Collected data entries:
------------------------------------------------------------------------
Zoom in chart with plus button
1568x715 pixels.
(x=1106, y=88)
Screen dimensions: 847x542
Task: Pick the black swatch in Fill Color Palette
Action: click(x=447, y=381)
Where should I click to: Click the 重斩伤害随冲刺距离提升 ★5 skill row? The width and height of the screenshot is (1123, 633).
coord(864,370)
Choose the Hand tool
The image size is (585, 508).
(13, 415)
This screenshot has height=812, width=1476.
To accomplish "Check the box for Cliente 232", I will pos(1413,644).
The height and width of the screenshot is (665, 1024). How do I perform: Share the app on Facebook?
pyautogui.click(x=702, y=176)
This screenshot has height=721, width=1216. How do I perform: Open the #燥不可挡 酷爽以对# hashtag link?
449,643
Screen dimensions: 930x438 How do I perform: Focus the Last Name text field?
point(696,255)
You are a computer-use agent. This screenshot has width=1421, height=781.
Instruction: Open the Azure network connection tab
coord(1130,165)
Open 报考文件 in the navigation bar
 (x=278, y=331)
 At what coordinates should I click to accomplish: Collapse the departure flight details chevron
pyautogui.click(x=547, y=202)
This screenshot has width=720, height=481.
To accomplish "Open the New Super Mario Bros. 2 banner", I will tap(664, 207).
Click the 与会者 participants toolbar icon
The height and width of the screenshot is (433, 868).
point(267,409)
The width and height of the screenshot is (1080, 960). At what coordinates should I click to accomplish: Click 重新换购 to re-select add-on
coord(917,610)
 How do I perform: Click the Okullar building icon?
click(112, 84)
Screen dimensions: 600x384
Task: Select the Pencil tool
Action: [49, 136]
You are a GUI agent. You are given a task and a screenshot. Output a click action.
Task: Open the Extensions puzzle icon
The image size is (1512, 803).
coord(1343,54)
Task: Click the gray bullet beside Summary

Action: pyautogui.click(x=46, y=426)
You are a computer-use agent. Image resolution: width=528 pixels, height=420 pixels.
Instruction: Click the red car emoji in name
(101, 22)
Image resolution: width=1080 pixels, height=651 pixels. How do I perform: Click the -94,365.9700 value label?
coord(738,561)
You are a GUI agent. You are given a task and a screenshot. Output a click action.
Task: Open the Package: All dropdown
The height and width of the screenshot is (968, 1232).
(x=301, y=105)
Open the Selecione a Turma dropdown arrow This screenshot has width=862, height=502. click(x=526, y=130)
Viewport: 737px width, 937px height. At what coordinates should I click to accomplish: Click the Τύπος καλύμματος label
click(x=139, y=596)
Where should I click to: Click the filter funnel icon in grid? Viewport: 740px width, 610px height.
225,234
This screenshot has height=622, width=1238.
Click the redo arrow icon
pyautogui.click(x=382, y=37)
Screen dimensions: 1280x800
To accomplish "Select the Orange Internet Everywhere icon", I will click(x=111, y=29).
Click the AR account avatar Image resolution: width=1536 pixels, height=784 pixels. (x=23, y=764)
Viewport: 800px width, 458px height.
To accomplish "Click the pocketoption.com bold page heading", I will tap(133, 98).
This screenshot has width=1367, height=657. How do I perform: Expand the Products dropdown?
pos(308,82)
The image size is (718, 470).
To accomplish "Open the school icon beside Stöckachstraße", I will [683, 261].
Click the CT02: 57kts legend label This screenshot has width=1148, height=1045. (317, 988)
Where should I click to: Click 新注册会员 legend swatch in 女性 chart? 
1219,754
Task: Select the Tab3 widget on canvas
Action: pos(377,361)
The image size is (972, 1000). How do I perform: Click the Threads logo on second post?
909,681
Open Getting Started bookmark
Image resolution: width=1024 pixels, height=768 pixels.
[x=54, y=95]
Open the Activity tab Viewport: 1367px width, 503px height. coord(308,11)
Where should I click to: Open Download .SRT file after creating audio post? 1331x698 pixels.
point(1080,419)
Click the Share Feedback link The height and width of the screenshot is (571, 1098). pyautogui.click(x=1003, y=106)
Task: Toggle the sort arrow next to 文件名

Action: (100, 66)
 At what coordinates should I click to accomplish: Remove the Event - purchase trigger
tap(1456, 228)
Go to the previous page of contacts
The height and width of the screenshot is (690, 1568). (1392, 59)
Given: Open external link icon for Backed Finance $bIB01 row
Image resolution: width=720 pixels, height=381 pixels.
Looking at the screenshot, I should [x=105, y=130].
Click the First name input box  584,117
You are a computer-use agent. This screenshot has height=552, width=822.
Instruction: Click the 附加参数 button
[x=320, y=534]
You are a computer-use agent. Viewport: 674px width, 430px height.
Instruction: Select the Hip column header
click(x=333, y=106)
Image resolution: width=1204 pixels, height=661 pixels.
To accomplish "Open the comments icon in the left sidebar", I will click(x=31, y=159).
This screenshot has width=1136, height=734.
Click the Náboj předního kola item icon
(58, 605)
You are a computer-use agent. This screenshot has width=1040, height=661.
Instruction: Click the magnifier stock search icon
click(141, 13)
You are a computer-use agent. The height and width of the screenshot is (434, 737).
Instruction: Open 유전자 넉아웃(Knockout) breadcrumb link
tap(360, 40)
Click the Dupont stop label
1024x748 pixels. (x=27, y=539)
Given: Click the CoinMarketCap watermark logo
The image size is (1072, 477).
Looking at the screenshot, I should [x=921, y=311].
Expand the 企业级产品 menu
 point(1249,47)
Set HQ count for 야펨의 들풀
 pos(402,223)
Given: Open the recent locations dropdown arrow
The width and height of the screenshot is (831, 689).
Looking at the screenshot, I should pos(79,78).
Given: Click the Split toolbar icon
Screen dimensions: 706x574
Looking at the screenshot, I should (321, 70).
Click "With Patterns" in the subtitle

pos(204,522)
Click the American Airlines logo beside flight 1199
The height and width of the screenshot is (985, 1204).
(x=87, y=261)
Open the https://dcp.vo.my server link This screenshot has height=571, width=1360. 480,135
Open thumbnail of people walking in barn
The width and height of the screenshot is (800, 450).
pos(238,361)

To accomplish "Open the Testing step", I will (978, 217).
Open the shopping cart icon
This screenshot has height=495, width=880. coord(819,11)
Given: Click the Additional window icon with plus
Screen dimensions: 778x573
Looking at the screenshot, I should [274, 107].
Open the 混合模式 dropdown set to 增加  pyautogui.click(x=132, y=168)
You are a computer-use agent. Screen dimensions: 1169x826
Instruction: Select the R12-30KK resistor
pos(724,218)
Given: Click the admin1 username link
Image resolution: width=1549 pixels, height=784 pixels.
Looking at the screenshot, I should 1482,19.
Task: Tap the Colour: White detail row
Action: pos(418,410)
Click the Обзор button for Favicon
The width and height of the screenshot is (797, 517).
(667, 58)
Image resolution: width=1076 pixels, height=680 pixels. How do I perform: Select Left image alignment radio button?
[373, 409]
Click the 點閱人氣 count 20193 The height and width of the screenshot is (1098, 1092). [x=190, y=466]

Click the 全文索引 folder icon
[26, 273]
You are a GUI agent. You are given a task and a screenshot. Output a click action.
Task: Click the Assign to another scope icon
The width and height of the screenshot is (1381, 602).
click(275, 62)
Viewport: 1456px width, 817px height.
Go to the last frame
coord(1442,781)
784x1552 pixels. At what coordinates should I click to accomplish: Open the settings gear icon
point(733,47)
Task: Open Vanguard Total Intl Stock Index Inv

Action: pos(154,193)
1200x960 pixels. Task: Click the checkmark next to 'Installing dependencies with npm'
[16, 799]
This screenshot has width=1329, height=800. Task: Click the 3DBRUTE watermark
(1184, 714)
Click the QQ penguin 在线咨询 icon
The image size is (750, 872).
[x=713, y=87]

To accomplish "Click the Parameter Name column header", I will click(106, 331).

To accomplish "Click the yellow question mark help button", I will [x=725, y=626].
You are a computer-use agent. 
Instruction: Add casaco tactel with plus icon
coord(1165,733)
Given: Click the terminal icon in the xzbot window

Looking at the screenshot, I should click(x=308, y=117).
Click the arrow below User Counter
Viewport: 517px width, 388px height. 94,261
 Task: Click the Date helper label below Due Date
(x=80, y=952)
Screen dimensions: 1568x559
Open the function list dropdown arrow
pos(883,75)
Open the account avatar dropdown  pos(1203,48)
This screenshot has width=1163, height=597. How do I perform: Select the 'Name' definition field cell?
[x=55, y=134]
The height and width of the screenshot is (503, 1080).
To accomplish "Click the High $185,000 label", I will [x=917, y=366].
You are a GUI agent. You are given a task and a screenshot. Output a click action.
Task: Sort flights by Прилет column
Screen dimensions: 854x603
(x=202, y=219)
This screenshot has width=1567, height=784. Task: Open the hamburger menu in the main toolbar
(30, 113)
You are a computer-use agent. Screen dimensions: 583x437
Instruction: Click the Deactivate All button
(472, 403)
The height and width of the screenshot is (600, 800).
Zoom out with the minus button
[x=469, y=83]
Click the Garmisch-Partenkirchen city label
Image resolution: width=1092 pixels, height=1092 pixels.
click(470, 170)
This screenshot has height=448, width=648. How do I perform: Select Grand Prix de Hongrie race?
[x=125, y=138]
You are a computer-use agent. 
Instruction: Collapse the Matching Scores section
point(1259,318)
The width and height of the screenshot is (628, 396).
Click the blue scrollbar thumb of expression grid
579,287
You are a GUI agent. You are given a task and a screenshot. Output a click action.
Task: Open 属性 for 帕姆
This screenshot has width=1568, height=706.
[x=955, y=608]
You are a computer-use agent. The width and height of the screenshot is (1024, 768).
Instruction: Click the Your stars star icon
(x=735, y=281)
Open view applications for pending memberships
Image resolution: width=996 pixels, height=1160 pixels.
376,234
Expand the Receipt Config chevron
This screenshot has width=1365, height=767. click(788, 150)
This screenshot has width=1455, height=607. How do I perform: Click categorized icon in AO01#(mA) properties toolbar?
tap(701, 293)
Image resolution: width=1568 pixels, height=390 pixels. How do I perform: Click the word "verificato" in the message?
------------------------------------------------------------------------
From the data above, reproduce word for word the lines running from the line with "Click the redo arrow icon" to the line with "Open the Activity", ends included.

[WRITTEN ANSWER]
Click the redo arrow icon
pyautogui.click(x=382, y=37)
Screen dimensions: 1280x800
To accomplish "Select the Orange Internet Everywhere icon", I will click(x=111, y=29).
Click the AR account avatar Image resolution: width=1536 pixels, height=784 pixels. (x=23, y=764)
Viewport: 800px width, 458px height.
To accomplish "Click the pocketoption.com bold page heading", I will tap(133, 98).
This screenshot has width=1367, height=657. How do I perform: Expand the Products dropdown?
pos(308,82)
The image size is (718, 470).
To accomplish "Open the school icon beside Stöckachstraße", I will [683, 261].
Click the CT02: 57kts legend label This screenshot has width=1148, height=1045. (317, 988)
Where should I click to: Click 新注册会员 legend swatch in 女性 chart? 
1219,754
Task: Select the Tab3 widget on canvas
Action: pos(377,361)
The image size is (972, 1000). How do I perform: Click the Threads logo on second post?
909,681
Open Getting Started bookmark
Image resolution: width=1024 pixels, height=768 pixels.
[x=54, y=95]
Open the Activity tab Viewport: 1367px width, 503px height. coord(308,11)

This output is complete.